### Exercise
For the word "agent", count the lines of the listing that contain it and give only the count.

### Input records
——————————
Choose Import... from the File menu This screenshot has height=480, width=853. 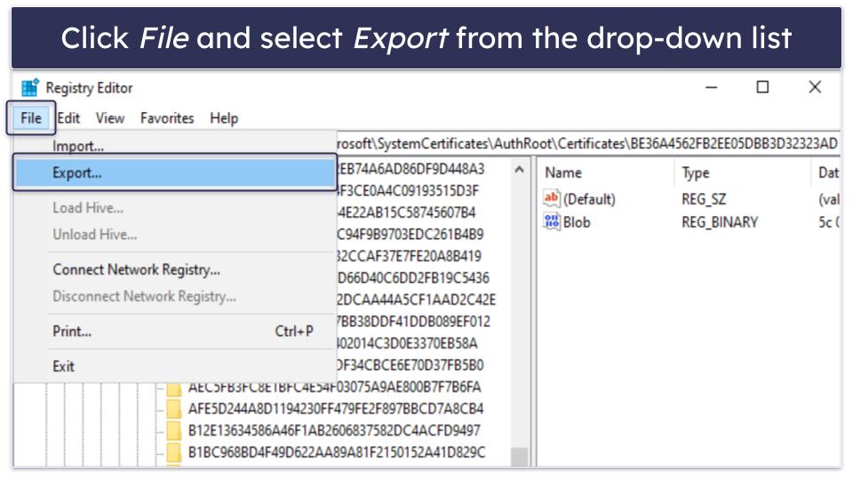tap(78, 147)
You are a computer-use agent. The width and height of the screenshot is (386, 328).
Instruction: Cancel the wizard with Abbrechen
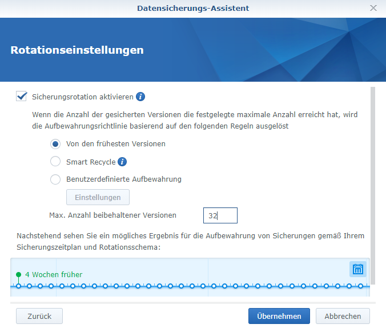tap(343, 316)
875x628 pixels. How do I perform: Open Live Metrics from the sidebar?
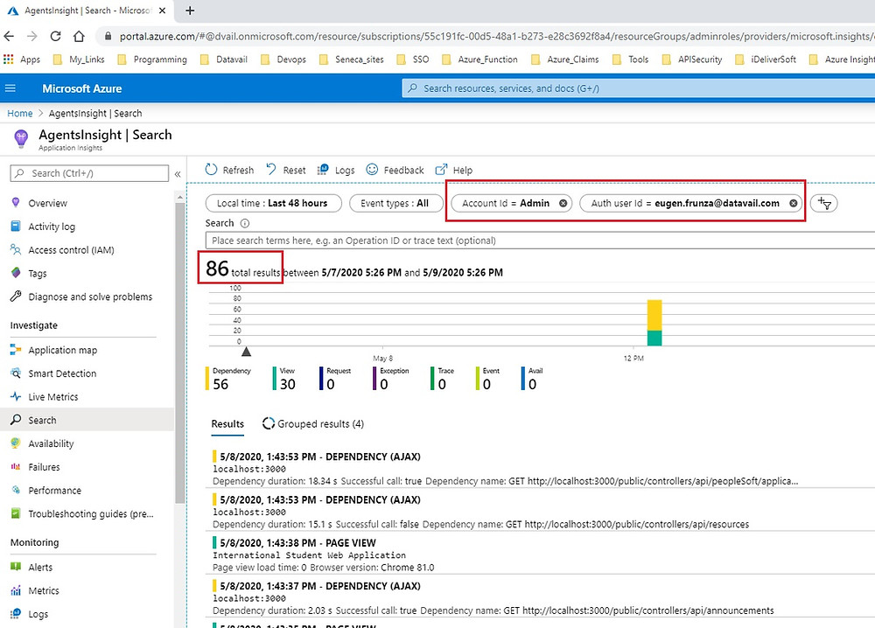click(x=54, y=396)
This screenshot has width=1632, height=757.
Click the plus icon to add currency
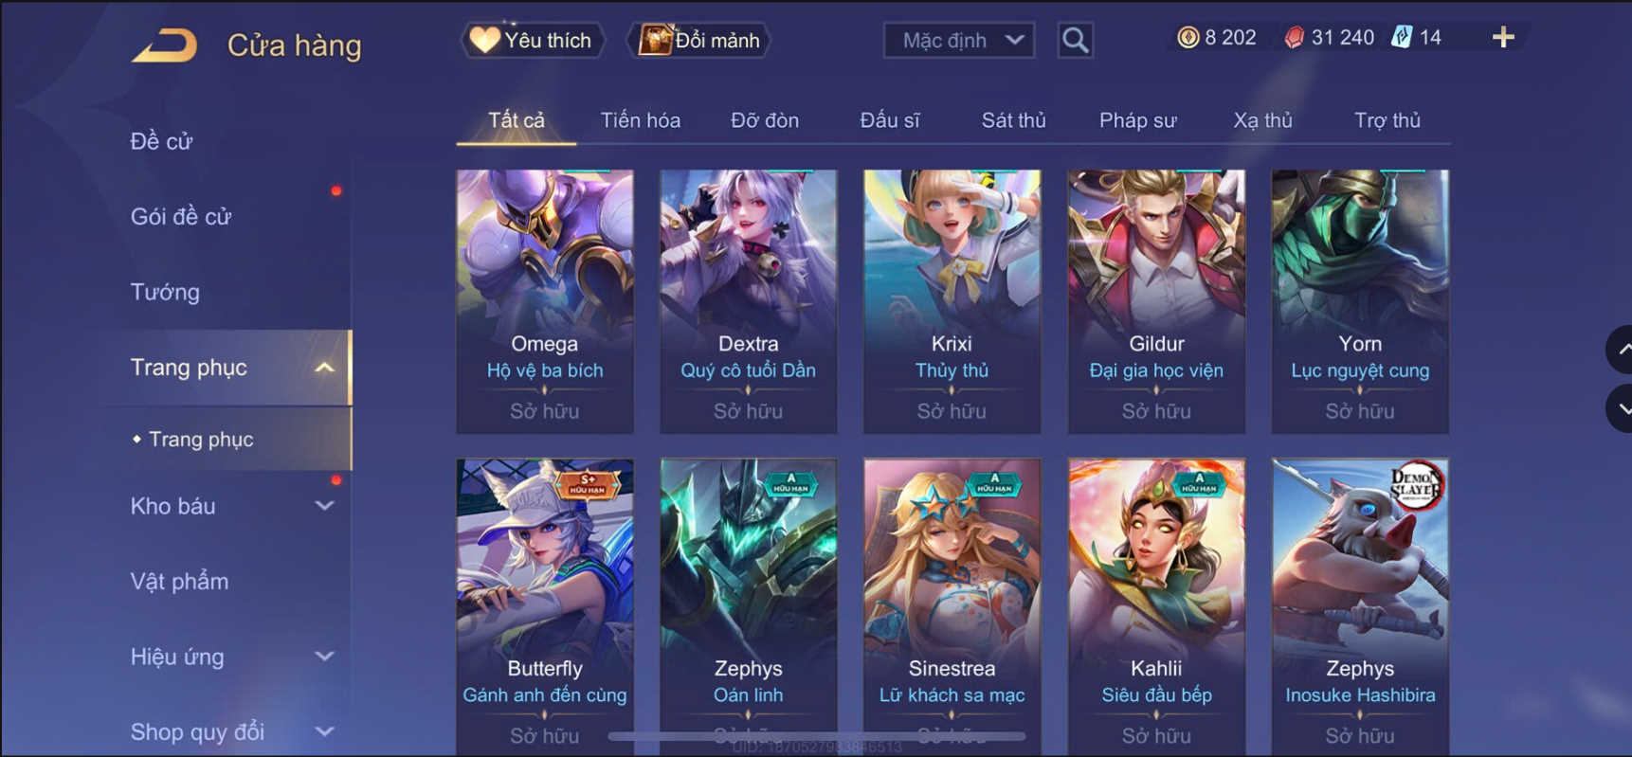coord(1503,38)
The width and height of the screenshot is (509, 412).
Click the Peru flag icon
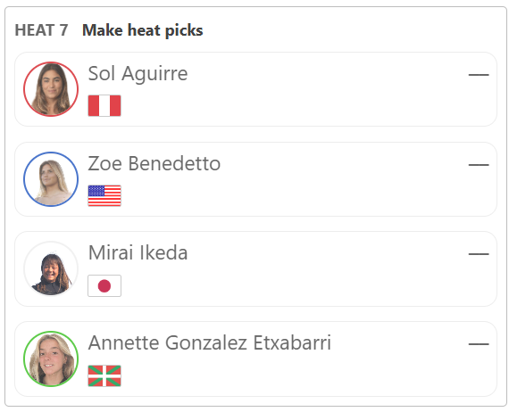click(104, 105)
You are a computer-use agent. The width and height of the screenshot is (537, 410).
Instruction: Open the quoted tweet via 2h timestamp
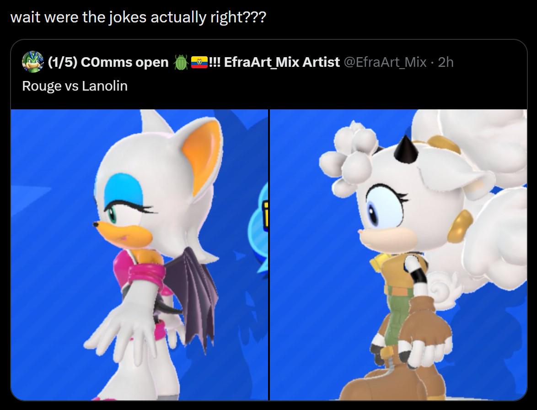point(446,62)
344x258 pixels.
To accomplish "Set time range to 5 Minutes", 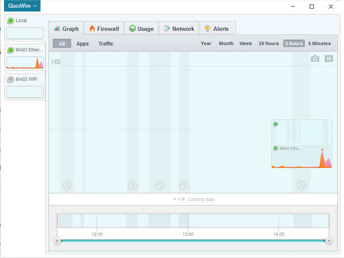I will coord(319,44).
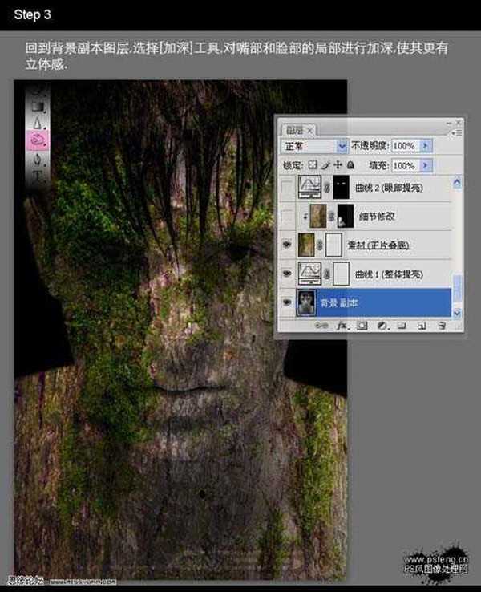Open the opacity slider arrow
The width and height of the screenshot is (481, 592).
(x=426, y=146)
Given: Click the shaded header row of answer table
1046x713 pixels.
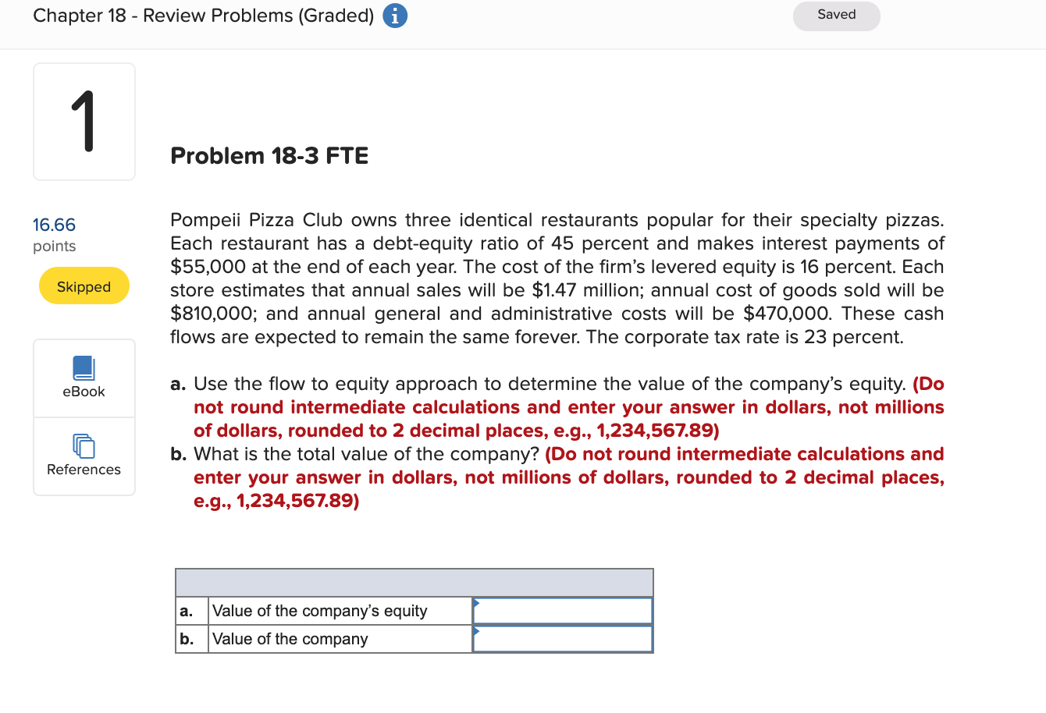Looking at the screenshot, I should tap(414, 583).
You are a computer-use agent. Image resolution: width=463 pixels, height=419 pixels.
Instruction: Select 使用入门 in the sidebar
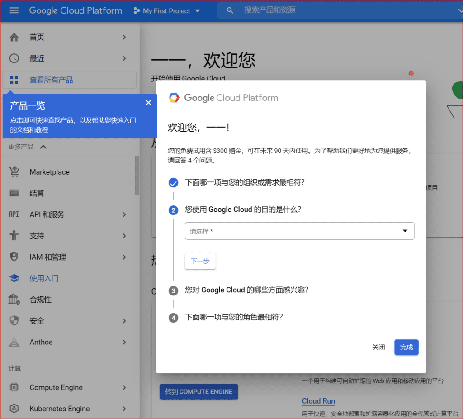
——————————
### Your response
3